Since this community has already established that privacy is justified
What does this have to do with privacy?
we need our SSDs to store all our morally rationalized but illicitly obtained copies of content we enjoy
Oh hell no! Spinning HDDs are way cheaper per TB! Absolutely no reason to build a library on SSDs.
we’ll have to be modern-day Robin Hoods and shoplift these SSDs, because fuck corporate greed.
I think you missed an important part of the Robin Hood story.
Are you lost? This isn’t /c/piracy
Yeah, tell it to the community here. Literally half the comments are endorsing piracy in one way or another.
BRB, buying winrar stock.
Whose stock do I need to buy?
themurphy@lemmy.world 10 months ago
So they artificially create a shortage to hike up the prices. Nice.

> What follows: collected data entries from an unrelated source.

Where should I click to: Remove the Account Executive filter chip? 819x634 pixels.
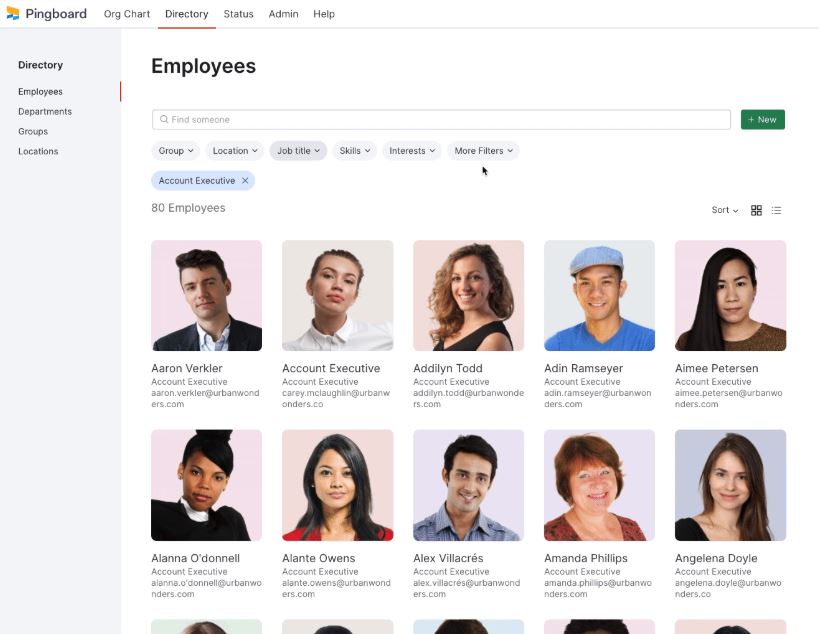coord(245,181)
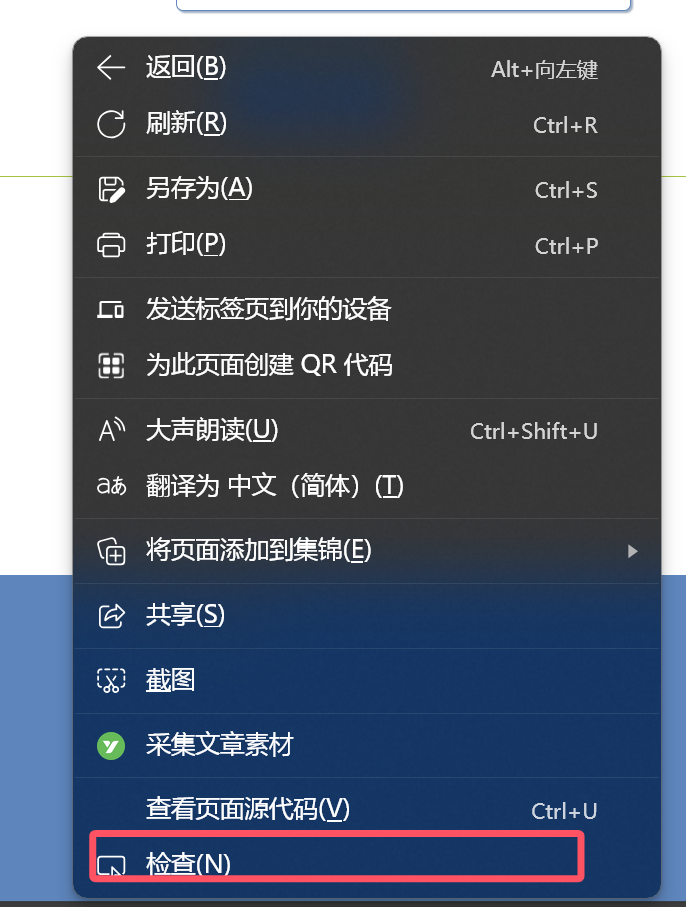This screenshot has width=686, height=907.
Task: Click the translate icon
Action: pyautogui.click(x=111, y=486)
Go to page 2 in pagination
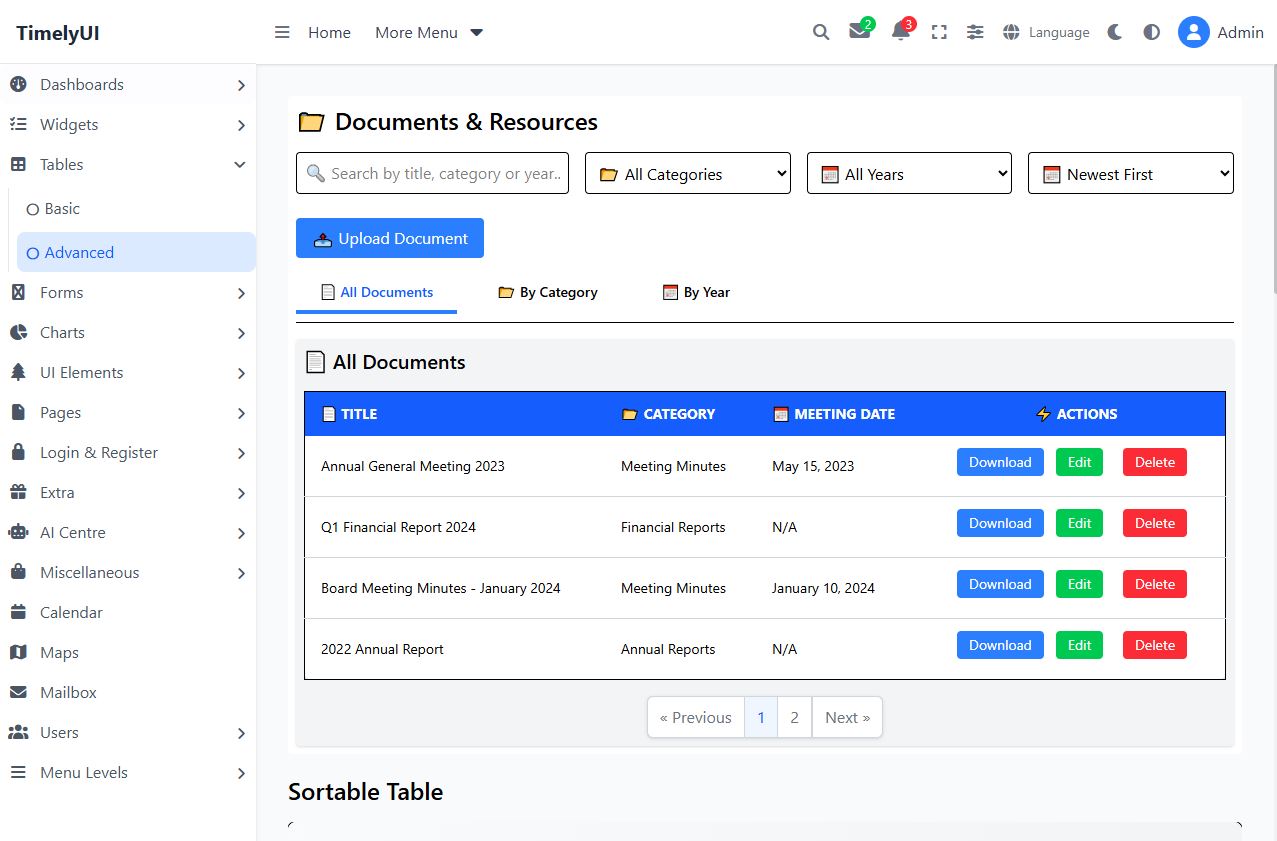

fuckwit_mcbumcrumble@lemmy.world 10 months ago
To be fair they did far over produce them which is why they’ve been so dirt cheap lately.
But companies did learn over Covid that if you just don’t make something you can charge whatever you want for it and people will pay it.
akrot@lemmy.world 10 months ago
There are plenty of other players on the SSD marker. Crucial, WD, etc. I predict that their prediction will be wrong
the_post_of_tom_joad@sh.itjust.works 10 months ago
We cynics predict the other players will follow suit, acting as a cartel. The prices will remain inflated, and media covering the price rise will blithely repeat industry talking points as fact. A few keyboard warriors will be convinced enough to point to these articles in online arguments. Someone somewhere types “supply and demand” unironically.
Maybe a few years down the line there will be an investigation when a whistleblower forces some government in europe to appear as if they’re doing something. The trial will last longer than the media coverage of it.
After that, we predict a settlement that costs less than the profits they made colluding to inflate prices. Someone somewhere types “cost of doing business”
BrianTheeBiscuiteer@lemmy.world 10 months ago
If Samsung publicly announces cutting back production and the rest do the same I don’t think it’s considered collusion.
afraid_of_zombies@lemmy.world 10 months ago
Yeah but they probably have all the same suppliers and even if one keeps their prices low for now eventually someone there is going to wonder why they are doing the same work as everyone else but getting paid less for it.
This is why you need a healthy market. You need lots of competitions selling a lot of different products. Not 4 companies all seeing the same crap.